ADDED ON: 08/28/2021

Indian-American gay couples find new forms of union amid stigma

8/27/21 | BBC News

Excluded by traditional marriage ceremonies, Indian-American gay couples in the US are finding new and unique ways to solemnise their unions, reports Savita Patel. When Sameer Samudra and and Amit Gokhale decided to marry according to Hindu custom, the couple faced an unexpected hiccup: they couldn’t find a priest to do the ceremony. “We wanted a Hindu wedding, but so many pandits [priests] said no. I was agonised when one of them quoted an exorbitant amount just because I am gay!” said Sameer, who lives in North Carolina. Unwilling to have “the energy of a reluctant priest” at their wedding, the couple improvised. “One of our friends learnt the basics of being a priest and we chose Hindu rituals that made sense for a same-sex wedding,” Sameer said. So many Indian-American couples dream of a big fat Bollywood-style wedding, complete with traditional rituals.
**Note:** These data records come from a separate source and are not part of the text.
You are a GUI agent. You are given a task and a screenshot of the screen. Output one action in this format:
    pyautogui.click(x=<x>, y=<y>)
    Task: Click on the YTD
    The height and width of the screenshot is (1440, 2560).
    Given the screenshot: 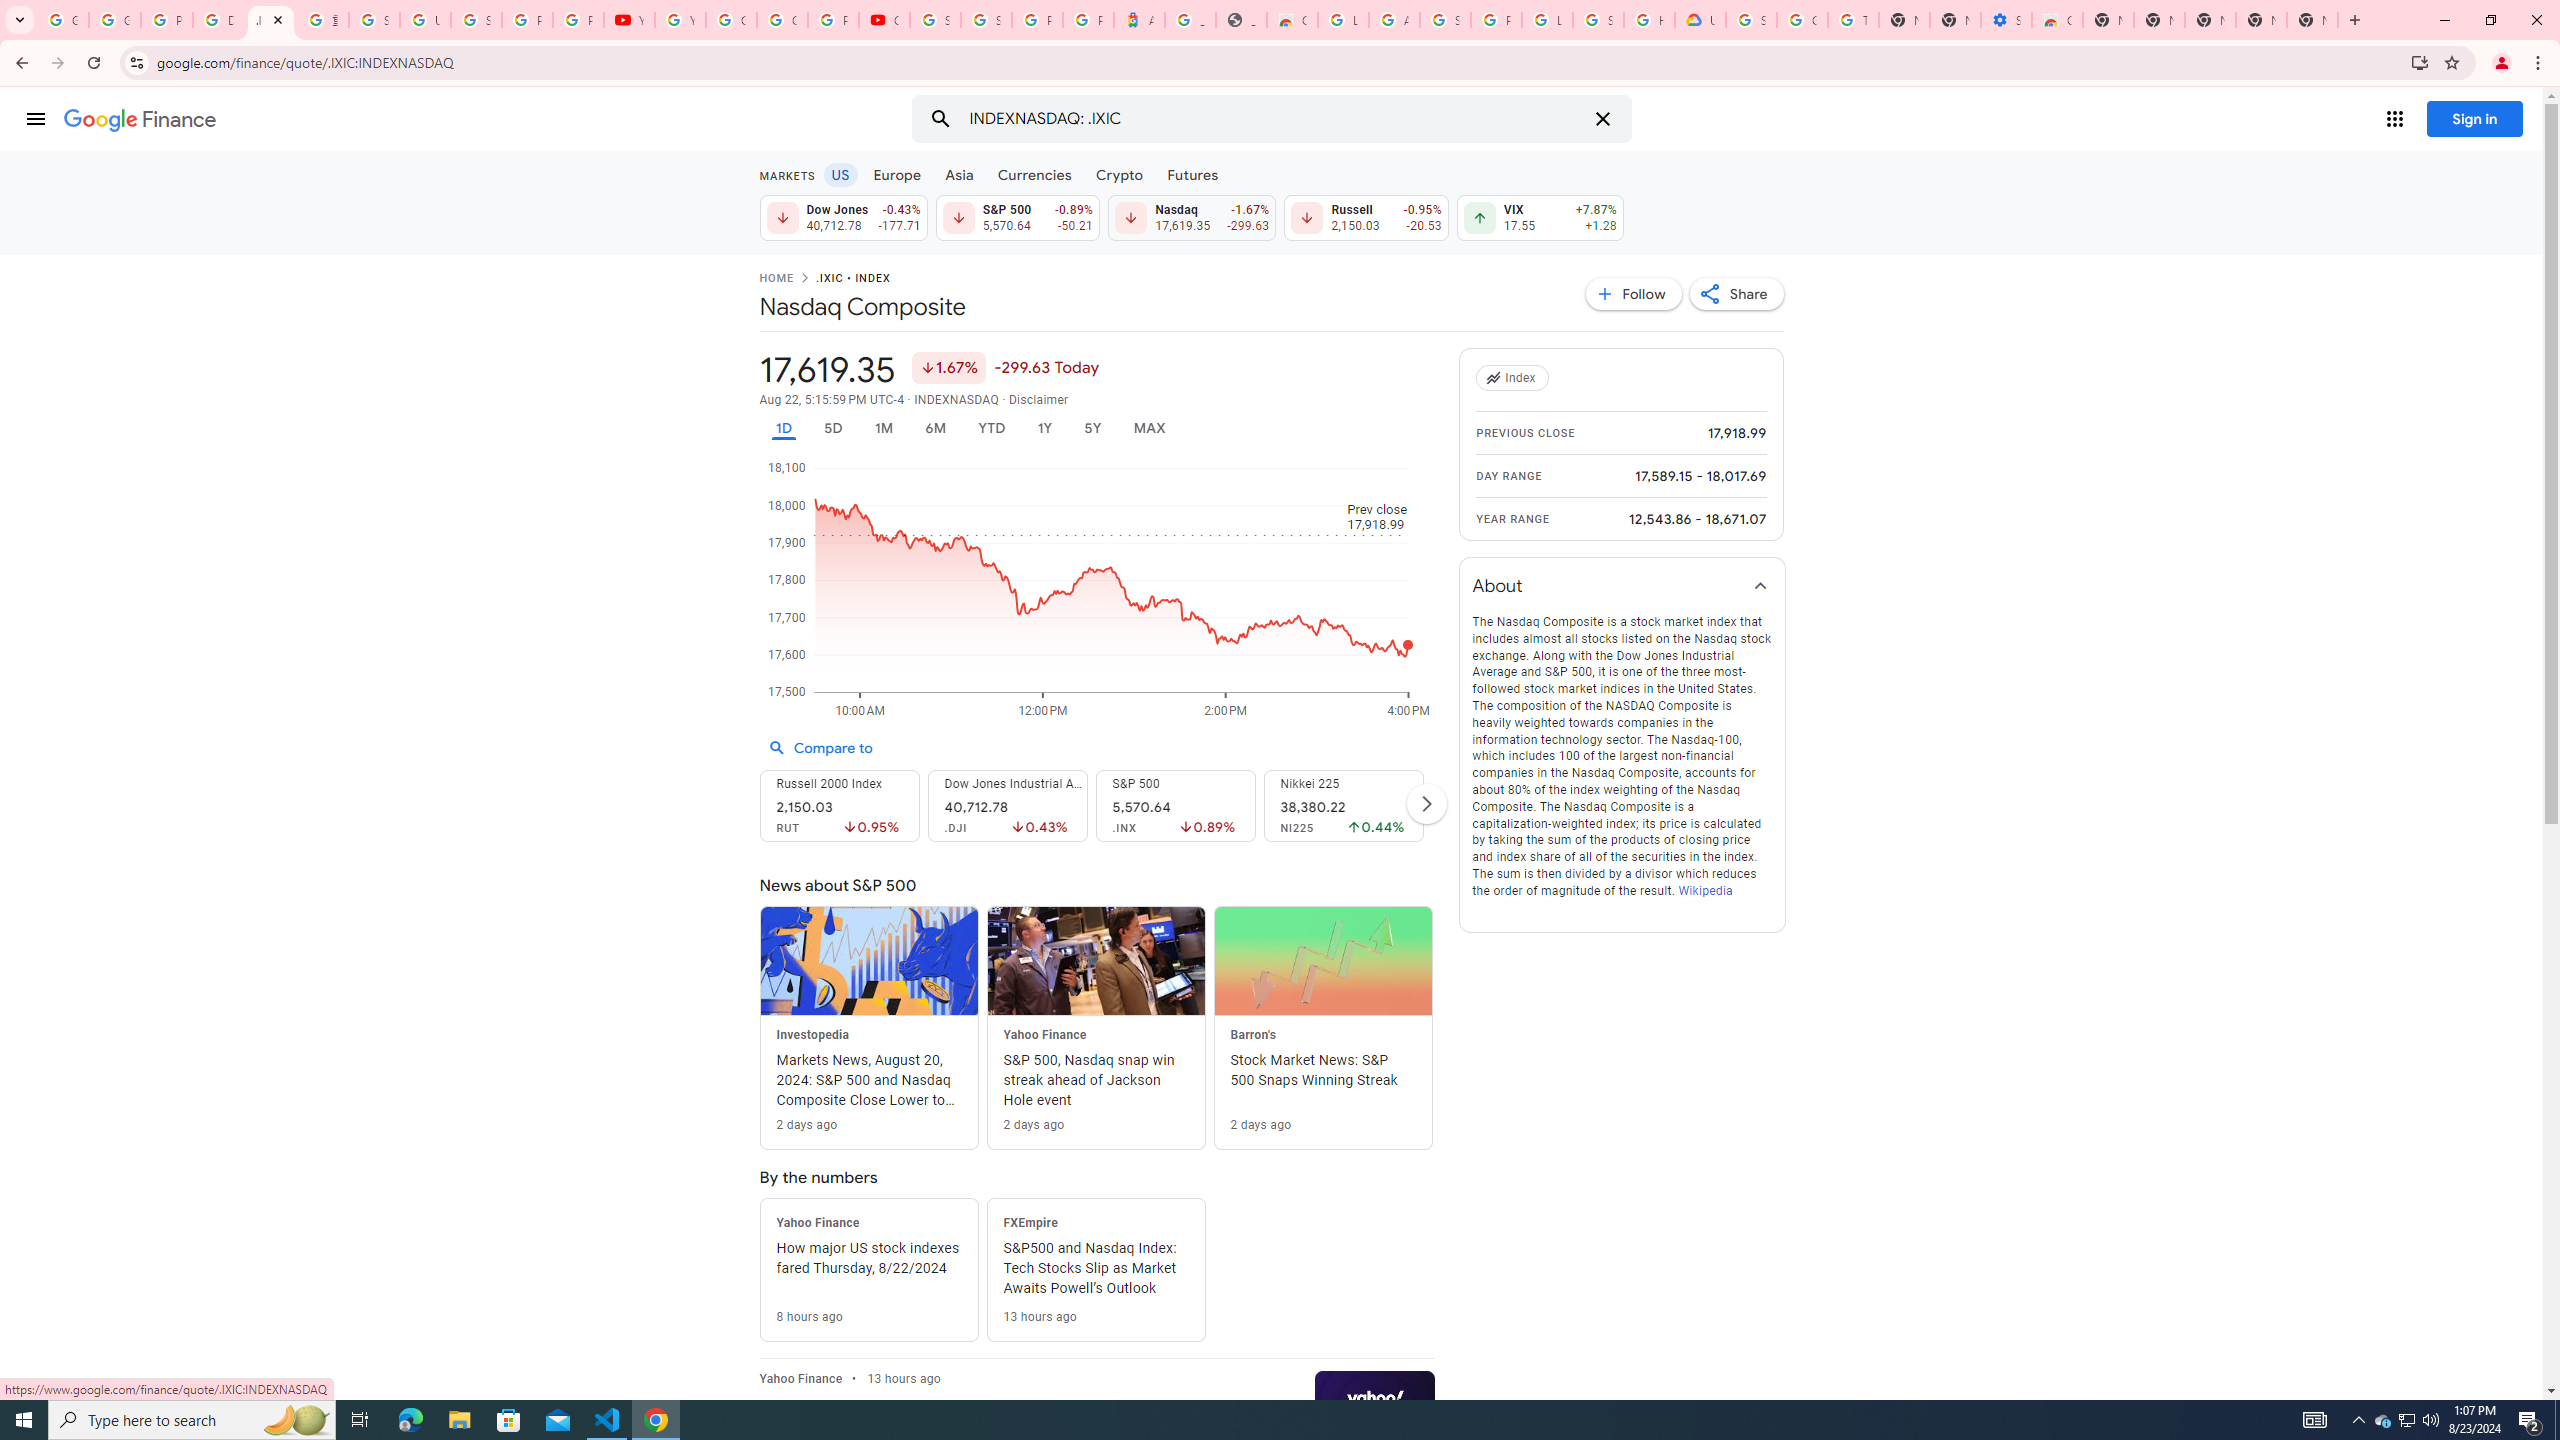 What is the action you would take?
    pyautogui.click(x=990, y=428)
But that’s easier said than done for gay couples – even in the US where same-sex unions were legalised in 2015. More than 300,000 gay couples have wed in the country since then. But Indian-Americans say that they are often ostracised by those who have the holy task of solemnising their unions. Temples refusing to host same-sex weddings, priests hanging up on their phone calls or unwilling to tweak the ceremony to suit them and, in some cases, not even showing up on the day of the wedding – these experiences have driven Indian-American gay couples to fall back on friends and well-wishers to create unique ceremonies rooted in their culture. Sapna Pandya, for instance, became a priest herself although female priests are virtually unheard of in Hinduism. She did it because of the opposition she and her Pakistani Muslim wife, Seher, faced when they wanted to get married the traditional way. “I didn’t feel comfortable going to the temple to see a priest. My wife didn’t feel comfortable going to the mosque and asking an imam. So, we wrote our own ceremony,” Sapna said. They chose Hindu mantras and verses from the Koran that symbolised companionship.